Uno di quei mondi era la casa paterna, ma era un mondo ristretto e, a rigore, comprendeva soltanto i miei genitori. Per gran parte questo mondo mi era ben noto, si chiamava mamma e babbo, si chiamava amore e severità, esempio e scuola. Di esso facevano parte un mite splendore, e chiarità e pulizia, e vi si trovavano discorsi amorevoli, mani lavate, abiti lindi, buoni costumi. Lì si cantava il corale mattutino e si festeggiava il Natale. Vi erano linee diritte e strade che portavano all’avvenire, vi erano il dovere e la colpa, il rimorso e la confessione, il perdono e i buoni proponimenti, l’amore e il rispetto, la parola della Bibbia e la saggezza. A questo mondo bisognava attenersi affinché la vita fosse limpida e pulita, bella e ordinata.
L’altro mondo, invece, incominciava nella nostra stessa casa ed era in tutto diverso, mandava un altro odore, parlava diversamente, prometteva e pretendeva cose diverse. In questo secondo mondo c’erano fantesche e giovani operai, storie di spiriti e voci di scandalo, una multiforme fiumana di cose enormi, allettanti, terribili, enigmatiche, cose come il macello e la prigione, gli ubriachi e le donne sbraitanti, mucche partorienti e cavalli caduti, racconti di furti, assassinii, suicidi. Tutte queste cose belle e orrende, selvagge e crudeli esistevano là intorno, nella strada vicina, nella casa attigua, dove si aggiravano gendarmi e vagabondi, dove ubriachi picchiavano la moglie, grovigli di fanciulle scaturivano alla sera dalle fabbriche, vecchie megere avevano il potere di incantare e diffondere malattie, predoni abitavano nelle selve, incendiari venivano catturati dai guardaboschi… Dappertutto pullulava e odorava quel secondo mondo violento, salvo che nelle nostre camere dov’erano la mamma e il babbo. Ed era bene che fosse così. Era meraviglioso sapere che da noi regnavano pace, ordine e tranquillità, il dovere e la coscienza pulita, il perdono e l’affetto… e sapere che c’erano anche quelle altre cose, tutto quel frastuono e i baleni, le tenebre e le violenze, che si potevano evitare raggiungendo d’un balzo la mamma.

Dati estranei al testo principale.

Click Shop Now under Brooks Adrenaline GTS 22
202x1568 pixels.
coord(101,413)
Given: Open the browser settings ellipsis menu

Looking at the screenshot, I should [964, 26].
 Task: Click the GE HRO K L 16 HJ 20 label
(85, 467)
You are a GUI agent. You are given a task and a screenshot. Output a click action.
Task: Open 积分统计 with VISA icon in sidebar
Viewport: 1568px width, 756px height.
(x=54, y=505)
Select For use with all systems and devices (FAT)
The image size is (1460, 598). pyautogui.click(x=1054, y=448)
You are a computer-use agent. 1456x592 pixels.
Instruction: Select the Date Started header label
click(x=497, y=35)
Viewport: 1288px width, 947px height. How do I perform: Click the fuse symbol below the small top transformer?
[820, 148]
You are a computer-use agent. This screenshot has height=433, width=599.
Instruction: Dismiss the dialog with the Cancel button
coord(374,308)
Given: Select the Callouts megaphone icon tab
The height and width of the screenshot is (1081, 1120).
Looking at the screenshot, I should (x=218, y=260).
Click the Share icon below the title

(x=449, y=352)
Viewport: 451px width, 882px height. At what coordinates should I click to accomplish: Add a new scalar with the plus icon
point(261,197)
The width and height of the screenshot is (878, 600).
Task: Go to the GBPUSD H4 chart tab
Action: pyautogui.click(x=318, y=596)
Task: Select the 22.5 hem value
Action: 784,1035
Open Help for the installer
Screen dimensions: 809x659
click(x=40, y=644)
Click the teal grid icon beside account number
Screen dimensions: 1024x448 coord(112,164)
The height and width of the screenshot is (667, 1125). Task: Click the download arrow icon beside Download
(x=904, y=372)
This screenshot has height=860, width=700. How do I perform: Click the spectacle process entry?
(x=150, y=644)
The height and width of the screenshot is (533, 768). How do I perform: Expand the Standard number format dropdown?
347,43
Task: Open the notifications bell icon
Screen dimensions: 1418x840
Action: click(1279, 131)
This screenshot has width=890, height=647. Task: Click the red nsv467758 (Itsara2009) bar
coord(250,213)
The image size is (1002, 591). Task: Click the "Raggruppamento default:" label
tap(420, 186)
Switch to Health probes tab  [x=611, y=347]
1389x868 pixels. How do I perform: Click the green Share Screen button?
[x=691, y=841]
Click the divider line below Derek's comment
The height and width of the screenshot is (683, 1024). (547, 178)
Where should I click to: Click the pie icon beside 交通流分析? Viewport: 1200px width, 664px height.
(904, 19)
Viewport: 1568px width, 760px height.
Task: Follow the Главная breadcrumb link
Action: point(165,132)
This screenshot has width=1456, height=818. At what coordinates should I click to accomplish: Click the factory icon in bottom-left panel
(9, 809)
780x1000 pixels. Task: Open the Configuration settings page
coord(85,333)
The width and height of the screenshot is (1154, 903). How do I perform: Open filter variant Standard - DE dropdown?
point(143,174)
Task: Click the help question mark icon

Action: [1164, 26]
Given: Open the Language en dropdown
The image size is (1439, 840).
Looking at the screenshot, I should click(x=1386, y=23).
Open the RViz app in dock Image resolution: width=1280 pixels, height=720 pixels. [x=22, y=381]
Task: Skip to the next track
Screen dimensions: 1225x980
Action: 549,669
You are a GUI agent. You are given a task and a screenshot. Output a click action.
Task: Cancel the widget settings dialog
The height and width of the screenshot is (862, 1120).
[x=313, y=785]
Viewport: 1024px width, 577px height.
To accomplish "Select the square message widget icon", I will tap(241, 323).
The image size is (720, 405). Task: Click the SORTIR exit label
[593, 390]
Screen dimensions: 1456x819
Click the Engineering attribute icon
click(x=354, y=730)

Il fatto più strano era che i due mondi stavano vicini tra loro e si toccavano. Lina per esempio, la nostra fantesca, apparteneva interamente a noi, a babbo e mamma, al mondo chiaro e giusto, quando la sera durante la preghiera sedeva presso la porta e tenendo sul grembiule stirato le mani pulite partecipava al canto con la sua limpida voce. Ma poco dopo in cucina o nella legnaia, quando mi narrava la storia dell’omiciattolo senza testa, o nella piccola bottega del macellaio litigava con le donne del vicinato, non era più quella: apparteneva all’altro mondo ed era circondata dal mistero. E tutto era così, specialmente io stesso. Certo, io appartenevo al mondo chiaro e giusto, ero figlio dei miei genitori, ma dovunque volgessi l’occhio e l’orecchio trovavo sempre quell’altro e ci vivevo anche, benché molte volte mi riuscisse estraneo e pauroso e vi provassi sempre rimorso e angoscia. Certe volte preferivo persino il mondo proibito, e talora il ritorno alla chiarità, per quanto fosse buono e necessario, mi pareva quasi un ritorno al meno bello, al più vuoto e alla maggior noia. Sovente capivo che la mia meta era di diventare come mio padre e mia madre, altrettanto chiaro e puro, superiore e ordinato; ma la via per arrivarci era molto lunga e bisognava frequentare scuole e studiare e dare saggi e sostenere esami e quella via passava sempre accanto al mondo buio o l’attraversava e non era affatto impossibile soffermarvisi e affondarvi. La storia narrava di figlioli prodighi cui era capitato così: io l’avevo letta con passione. Il ritorno al bene e al padre era sempre grandioso e consolante e io capivo benissimo che soltanto questo era giusto, buono e desiderabile, eppure la parte della storia che si svolgeva tra i malvagi e i perduti era molto più interessante. Se fosse stato lecito dirlo e confessarlo, era proprio un peccato che il figliol prodigo facesse penitenza e fosse ritrovato. Ma erano cose che non si dicevano e non si pensavano nemmeno. Erano però in fondo al cuore come presentimento e possibilità. Quando mi figuravo il diavolo lo immaginavo benissimo giù nella strada travestito o a viso aperto, oppure alla fiera o in un’osteria, mai invece in casa nostra.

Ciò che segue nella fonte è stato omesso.